Respondent's determinations are presumed correct, and petitioners bear the burden of proving that the determinations are erroneous. Rule 142(a); Welch v. Helvering [3 USTC ╤ 1164], 290 U.S. 111 (1933).

Based on the record in this case, we agree with petitioners that Mr. Young rendered valuable services to First Place during the year in issue, and hold that he was compensated for such services pursuant to an arm's-length agreement he entered into with Mrs. Young as First Place's sole shareholders. However, we also conclude that petitioners did not properly report their earned income, and hold that Mrs. Young is not entitled to her claimed deduction for commissions.

Essentially, respondent is concerned in this case that during the year in issue Mr. Young was a nonparticipant in First Place, and that the $10,021 petitioners claim he earned for services rendered to the company amounts to nothing more than the shifting of income from Mrs. Young to Mr. Young, for the purpose of offsetting $10,021 against the $56,381 loss Mr. Young reported from his Schedule C oil exploration business, and thereby shielding the $10,021 from self-employment tax.

However, in our view the record does not support respondent's position. In our opinion, we find that the record clearly shows that since Mr. Young acquired his interest in First Place he has contributed essential services driving its operation, and we find that Mr. Young performed important services to First Place during the year in issue and was largely, if not completely, responsible for directing the company's growth. We are satisfied in this case that Mrs. Young requested Mr. Young to step in and manage the company because she was unable to successfully do so, and that as compensation for the numerous tasks he would be required to be involved with (including sales) their agreement that Mr. Young would receive two-thirds of petitioners' First Place income during the year in issue, or $10,021, while Mrs. Young would receive only one-third, or $5,101, was a reasonable, arm's-length agreement. In reaching this conclusion, we are mindful that this case involves a business relationship between a husband and a wife who are also First Place's sole shareholders, but even under the additional scrutiny accorded such relationships, we conclude that petitioners' business dealings were at arm's length. Bowen v. Commissioner [Dec. 38,732], 78 T.C. 55, 78 (1982), affd. per curiam [83-1 USTC ╤ 9392] 706 F.2d 1087 (11th Cir. 1983); Levenson & Klein, Inc. v. Commissioner [Dec. 34,221], 67 T.C. 694 (1977).

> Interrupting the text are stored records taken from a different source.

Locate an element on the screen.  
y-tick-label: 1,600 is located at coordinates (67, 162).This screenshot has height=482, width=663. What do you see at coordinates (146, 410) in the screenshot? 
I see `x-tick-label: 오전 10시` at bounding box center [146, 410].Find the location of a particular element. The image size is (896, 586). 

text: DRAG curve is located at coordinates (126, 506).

However, based on the record we also conclude that petitioners failed to properly report their income earned from First Place. We realize that petitioners tried to properly reflect their income on their respective Schedules C and simultaneously reflect Ms. Morley's errantly prepared Form 1099, but it is well settled that business expenses are only deductible if in fact they are expenses of the taxpayer claiming the deduction, and not the expenses of another taxpayer. Hewett v. Commissioner [Dec. 28,338], 47 T.C. 483, 488 (1967). There is no question in this case that the expense of compensating Mr. Young during the year in issue was an expense of First Place, and not an expense of Mrs. Young's. Accordingly, we hold that Mrs. Young is not entitled to a claimed deduction in the amount of $10,021 for commissions for funds paid to Mr. Young from First Place during the year in issue. It follows that petitioners' First Place income will be properly reported by Mrs. Young's Schedule C showing gross receipts from First Place in the amount of $5,101 and no deduction in any amount for commissions, and by Mr. Young's Schedule C remaining unchanged (since it already shows gross receipts from First Place in the amount of $10,021).

To reflect the foregoing,

Decision will be entered under Rule 155.